**Extracted material**
▬▬▬▬▬▬▬▬▬▬

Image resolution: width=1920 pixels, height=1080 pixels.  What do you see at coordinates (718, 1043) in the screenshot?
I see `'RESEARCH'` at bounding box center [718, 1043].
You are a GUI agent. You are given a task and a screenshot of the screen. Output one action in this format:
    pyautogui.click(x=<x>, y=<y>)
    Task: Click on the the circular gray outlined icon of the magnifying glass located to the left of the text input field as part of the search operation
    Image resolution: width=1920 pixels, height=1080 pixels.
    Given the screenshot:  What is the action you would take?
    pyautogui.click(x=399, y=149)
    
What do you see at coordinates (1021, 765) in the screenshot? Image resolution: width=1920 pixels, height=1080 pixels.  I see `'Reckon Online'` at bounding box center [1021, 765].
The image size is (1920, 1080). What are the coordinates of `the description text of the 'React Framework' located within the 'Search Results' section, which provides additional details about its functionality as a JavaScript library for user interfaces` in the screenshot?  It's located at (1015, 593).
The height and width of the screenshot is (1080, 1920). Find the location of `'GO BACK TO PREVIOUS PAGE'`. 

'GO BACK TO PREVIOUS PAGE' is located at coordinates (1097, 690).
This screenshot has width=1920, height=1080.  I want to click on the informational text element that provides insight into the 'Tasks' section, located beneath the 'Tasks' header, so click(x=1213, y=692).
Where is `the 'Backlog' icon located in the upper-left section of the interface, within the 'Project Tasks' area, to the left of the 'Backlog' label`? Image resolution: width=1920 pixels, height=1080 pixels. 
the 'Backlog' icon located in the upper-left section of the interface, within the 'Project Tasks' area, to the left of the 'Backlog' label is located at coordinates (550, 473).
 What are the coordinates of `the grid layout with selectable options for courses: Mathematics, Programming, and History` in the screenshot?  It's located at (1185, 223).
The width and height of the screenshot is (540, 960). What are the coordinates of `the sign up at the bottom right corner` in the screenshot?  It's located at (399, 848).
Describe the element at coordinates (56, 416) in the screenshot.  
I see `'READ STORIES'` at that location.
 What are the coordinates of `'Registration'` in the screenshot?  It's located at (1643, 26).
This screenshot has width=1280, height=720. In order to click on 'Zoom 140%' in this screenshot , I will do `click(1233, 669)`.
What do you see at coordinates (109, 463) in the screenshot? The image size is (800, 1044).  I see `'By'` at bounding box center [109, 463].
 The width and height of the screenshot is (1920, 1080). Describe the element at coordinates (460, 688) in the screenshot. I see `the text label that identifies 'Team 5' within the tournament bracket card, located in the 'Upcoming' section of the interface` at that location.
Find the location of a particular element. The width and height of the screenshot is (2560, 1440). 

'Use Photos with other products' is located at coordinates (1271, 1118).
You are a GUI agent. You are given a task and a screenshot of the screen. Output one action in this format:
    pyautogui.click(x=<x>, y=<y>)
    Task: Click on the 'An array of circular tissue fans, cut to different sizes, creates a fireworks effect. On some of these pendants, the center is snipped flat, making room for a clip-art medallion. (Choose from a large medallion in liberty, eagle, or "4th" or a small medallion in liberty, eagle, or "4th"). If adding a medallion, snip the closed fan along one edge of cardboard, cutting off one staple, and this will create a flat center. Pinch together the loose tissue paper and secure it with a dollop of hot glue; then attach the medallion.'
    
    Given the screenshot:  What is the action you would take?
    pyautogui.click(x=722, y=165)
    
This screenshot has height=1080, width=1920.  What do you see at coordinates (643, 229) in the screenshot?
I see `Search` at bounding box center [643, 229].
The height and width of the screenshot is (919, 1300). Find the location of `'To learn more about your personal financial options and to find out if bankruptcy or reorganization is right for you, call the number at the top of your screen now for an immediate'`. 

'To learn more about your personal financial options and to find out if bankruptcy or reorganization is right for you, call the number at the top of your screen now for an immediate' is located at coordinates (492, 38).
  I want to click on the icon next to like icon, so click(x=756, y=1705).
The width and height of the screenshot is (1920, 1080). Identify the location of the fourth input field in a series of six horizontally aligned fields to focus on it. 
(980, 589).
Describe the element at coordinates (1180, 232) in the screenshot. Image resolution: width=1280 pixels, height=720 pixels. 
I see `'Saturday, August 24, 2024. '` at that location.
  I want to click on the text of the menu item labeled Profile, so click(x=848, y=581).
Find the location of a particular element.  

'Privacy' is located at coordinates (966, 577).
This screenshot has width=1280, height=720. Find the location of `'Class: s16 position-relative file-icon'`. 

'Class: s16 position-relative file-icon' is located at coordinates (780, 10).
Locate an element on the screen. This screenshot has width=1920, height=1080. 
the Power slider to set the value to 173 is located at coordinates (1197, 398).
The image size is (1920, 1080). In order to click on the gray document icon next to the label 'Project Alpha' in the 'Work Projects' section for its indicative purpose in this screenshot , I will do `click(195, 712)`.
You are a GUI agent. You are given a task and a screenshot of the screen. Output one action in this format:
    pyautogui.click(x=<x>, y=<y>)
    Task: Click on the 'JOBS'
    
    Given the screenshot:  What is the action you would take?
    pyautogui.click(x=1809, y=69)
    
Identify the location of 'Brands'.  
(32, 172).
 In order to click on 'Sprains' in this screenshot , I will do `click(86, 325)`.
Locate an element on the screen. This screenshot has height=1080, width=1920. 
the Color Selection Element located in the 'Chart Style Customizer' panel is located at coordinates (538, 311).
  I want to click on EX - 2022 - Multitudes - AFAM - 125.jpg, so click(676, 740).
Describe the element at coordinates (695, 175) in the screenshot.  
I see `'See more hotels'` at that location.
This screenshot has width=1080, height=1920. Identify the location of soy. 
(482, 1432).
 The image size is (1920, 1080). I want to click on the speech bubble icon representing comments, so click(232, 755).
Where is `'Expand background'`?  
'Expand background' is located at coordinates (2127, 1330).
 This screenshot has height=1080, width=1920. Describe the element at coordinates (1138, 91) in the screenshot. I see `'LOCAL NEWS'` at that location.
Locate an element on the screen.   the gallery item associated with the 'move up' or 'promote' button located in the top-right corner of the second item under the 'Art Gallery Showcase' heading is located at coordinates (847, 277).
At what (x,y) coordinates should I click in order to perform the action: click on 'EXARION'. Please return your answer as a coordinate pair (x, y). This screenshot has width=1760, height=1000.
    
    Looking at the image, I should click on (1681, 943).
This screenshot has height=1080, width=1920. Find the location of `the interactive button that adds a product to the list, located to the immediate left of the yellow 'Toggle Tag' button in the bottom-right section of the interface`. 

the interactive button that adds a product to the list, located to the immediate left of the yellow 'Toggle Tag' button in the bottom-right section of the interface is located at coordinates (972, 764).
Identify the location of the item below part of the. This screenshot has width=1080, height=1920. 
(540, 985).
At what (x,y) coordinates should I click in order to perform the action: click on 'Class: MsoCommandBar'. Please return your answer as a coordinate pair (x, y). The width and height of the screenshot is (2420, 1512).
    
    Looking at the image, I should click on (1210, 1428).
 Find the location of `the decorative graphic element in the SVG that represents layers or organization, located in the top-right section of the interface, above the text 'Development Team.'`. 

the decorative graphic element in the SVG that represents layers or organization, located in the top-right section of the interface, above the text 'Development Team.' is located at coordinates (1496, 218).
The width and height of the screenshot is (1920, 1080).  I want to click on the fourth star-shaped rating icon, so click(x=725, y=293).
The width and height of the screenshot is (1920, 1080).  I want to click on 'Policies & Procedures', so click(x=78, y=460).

▬▬▬▬▬▬▬▬▬▬

**What needs to be done**
Reproduce every one of the rows above verbatim, character for character.

**Task answer**
Image resolution: width=1920 pixels, height=1080 pixels.  What do you see at coordinates (718, 1043) in the screenshot?
I see `'RESEARCH'` at bounding box center [718, 1043].
You are a GUI agent. You are given a task and a screenshot of the screen. Output one action in this format:
    pyautogui.click(x=<x>, y=<y>)
    Task: Click on the the circular gray outlined icon of the magnifying glass located to the left of the text input field as part of the search operation
    Image resolution: width=1920 pixels, height=1080 pixels.
    Given the screenshot:  What is the action you would take?
    pyautogui.click(x=399, y=149)
    
What do you see at coordinates (1021, 765) in the screenshot? Image resolution: width=1920 pixels, height=1080 pixels.  I see `'Reckon Online'` at bounding box center [1021, 765].
The image size is (1920, 1080). What are the coordinates of `the description text of the 'React Framework' located within the 'Search Results' section, which provides additional details about its functionality as a JavaScript library for user interfaces` in the screenshot?  It's located at (1015, 593).
The height and width of the screenshot is (1080, 1920). Find the location of `'GO BACK TO PREVIOUS PAGE'`. 

'GO BACK TO PREVIOUS PAGE' is located at coordinates (1097, 690).
This screenshot has width=1920, height=1080.  I want to click on the informational text element that provides insight into the 'Tasks' section, located beneath the 'Tasks' header, so click(x=1213, y=692).
Where is `the 'Backlog' icon located in the upper-left section of the interface, within the 'Project Tasks' area, to the left of the 'Backlog' label`? Image resolution: width=1920 pixels, height=1080 pixels. 
the 'Backlog' icon located in the upper-left section of the interface, within the 'Project Tasks' area, to the left of the 'Backlog' label is located at coordinates (550, 473).
 What are the coordinates of `the grid layout with selectable options for courses: Mathematics, Programming, and History` in the screenshot?  It's located at (1185, 223).
The width and height of the screenshot is (540, 960). What are the coordinates of `the sign up at the bottom right corner` in the screenshot?  It's located at (399, 848).
Describe the element at coordinates (56, 416) in the screenshot.  
I see `'READ STORIES'` at that location.
 What are the coordinates of `'Registration'` in the screenshot?  It's located at (1643, 26).
This screenshot has width=1280, height=720. In order to click on 'Zoom 140%' in this screenshot , I will do `click(1233, 669)`.
What do you see at coordinates (109, 463) in the screenshot? The image size is (800, 1044).  I see `'By'` at bounding box center [109, 463].
 The width and height of the screenshot is (1920, 1080). Describe the element at coordinates (460, 688) in the screenshot. I see `the text label that identifies 'Team 5' within the tournament bracket card, located in the 'Upcoming' section of the interface` at that location.
Find the location of a particular element. The width and height of the screenshot is (2560, 1440). 

'Use Photos with other products' is located at coordinates (1271, 1118).
You are a GUI agent. You are given a task and a screenshot of the screen. Output one action in this format:
    pyautogui.click(x=<x>, y=<y>)
    Task: Click on the 'An array of circular tissue fans, cut to different sizes, creates a fireworks effect. On some of these pendants, the center is snipped flat, making room for a clip-art medallion. (Choose from a large medallion in liberty, eagle, or "4th" or a small medallion in liberty, eagle, or "4th"). If adding a medallion, snip the closed fan along one edge of cardboard, cutting off one staple, and this will create a flat center. Pinch together the loose tissue paper and secure it with a dollop of hot glue; then attach the medallion.'
    
    Given the screenshot:  What is the action you would take?
    pyautogui.click(x=722, y=165)
    
This screenshot has height=1080, width=1920.  What do you see at coordinates (643, 229) in the screenshot?
I see `Search` at bounding box center [643, 229].
The height and width of the screenshot is (919, 1300). Find the location of `'To learn more about your personal financial options and to find out if bankruptcy or reorganization is right for you, call the number at the top of your screen now for an immediate'`. 

'To learn more about your personal financial options and to find out if bankruptcy or reorganization is right for you, call the number at the top of your screen now for an immediate' is located at coordinates (492, 38).
  I want to click on the icon next to like icon, so click(x=756, y=1705).
The width and height of the screenshot is (1920, 1080). Identify the location of the fourth input field in a series of six horizontally aligned fields to focus on it. 
(980, 589).
Describe the element at coordinates (1180, 232) in the screenshot. Image resolution: width=1280 pixels, height=720 pixels. 
I see `'Saturday, August 24, 2024. '` at that location.
  I want to click on the text of the menu item labeled Profile, so click(x=848, y=581).
Find the location of a particular element.  

'Privacy' is located at coordinates (966, 577).
This screenshot has width=1280, height=720. Find the location of `'Class: s16 position-relative file-icon'`. 

'Class: s16 position-relative file-icon' is located at coordinates (780, 10).
Locate an element on the screen. This screenshot has width=1920, height=1080. 
the Power slider to set the value to 173 is located at coordinates (1197, 398).
The image size is (1920, 1080). In order to click on the gray document icon next to the label 'Project Alpha' in the 'Work Projects' section for its indicative purpose in this screenshot , I will do `click(195, 712)`.
You are a GUI agent. You are given a task and a screenshot of the screen. Output one action in this format:
    pyautogui.click(x=<x>, y=<y>)
    Task: Click on the 'JOBS'
    
    Given the screenshot:  What is the action you would take?
    pyautogui.click(x=1809, y=69)
    
Identify the location of 'Brands'.  
(32, 172).
 In order to click on 'Sprains' in this screenshot , I will do `click(86, 325)`.
Locate an element on the screen. This screenshot has height=1080, width=1920. 
the Color Selection Element located in the 'Chart Style Customizer' panel is located at coordinates (538, 311).
  I want to click on EX - 2022 - Multitudes - AFAM - 125.jpg, so click(676, 740).
Describe the element at coordinates (695, 175) in the screenshot.  
I see `'See more hotels'` at that location.
This screenshot has width=1080, height=1920. Identify the location of soy. 
(482, 1432).
 The image size is (1920, 1080). I want to click on the speech bubble icon representing comments, so click(232, 755).
Where is `'Expand background'`?  
'Expand background' is located at coordinates (2127, 1330).
 This screenshot has height=1080, width=1920. Describe the element at coordinates (1138, 91) in the screenshot. I see `'LOCAL NEWS'` at that location.
Locate an element on the screen.   the gallery item associated with the 'move up' or 'promote' button located in the top-right corner of the second item under the 'Art Gallery Showcase' heading is located at coordinates (847, 277).
At what (x,y) coordinates should I click in order to perform the action: click on 'EXARION'. Please return your answer as a coordinate pair (x, y). This screenshot has width=1760, height=1000.
    
    Looking at the image, I should click on (1681, 943).
This screenshot has height=1080, width=1920. Find the location of `the interactive button that adds a product to the list, located to the immediate left of the yellow 'Toggle Tag' button in the bottom-right section of the interface`. 

the interactive button that adds a product to the list, located to the immediate left of the yellow 'Toggle Tag' button in the bottom-right section of the interface is located at coordinates (972, 764).
Identify the location of the item below part of the. This screenshot has width=1080, height=1920. 
(540, 985).
At what (x,y) coordinates should I click in order to perform the action: click on 'Class: MsoCommandBar'. Please return your answer as a coordinate pair (x, y). The width and height of the screenshot is (2420, 1512).
    
    Looking at the image, I should click on (1210, 1428).
 Find the location of `the decorative graphic element in the SVG that represents layers or organization, located in the top-right section of the interface, above the text 'Development Team.'`. 

the decorative graphic element in the SVG that represents layers or organization, located in the top-right section of the interface, above the text 'Development Team.' is located at coordinates (1496, 218).
The width and height of the screenshot is (1920, 1080).  I want to click on the fourth star-shaped rating icon, so click(x=725, y=293).
The width and height of the screenshot is (1920, 1080).  I want to click on 'Policies & Procedures', so click(x=78, y=460).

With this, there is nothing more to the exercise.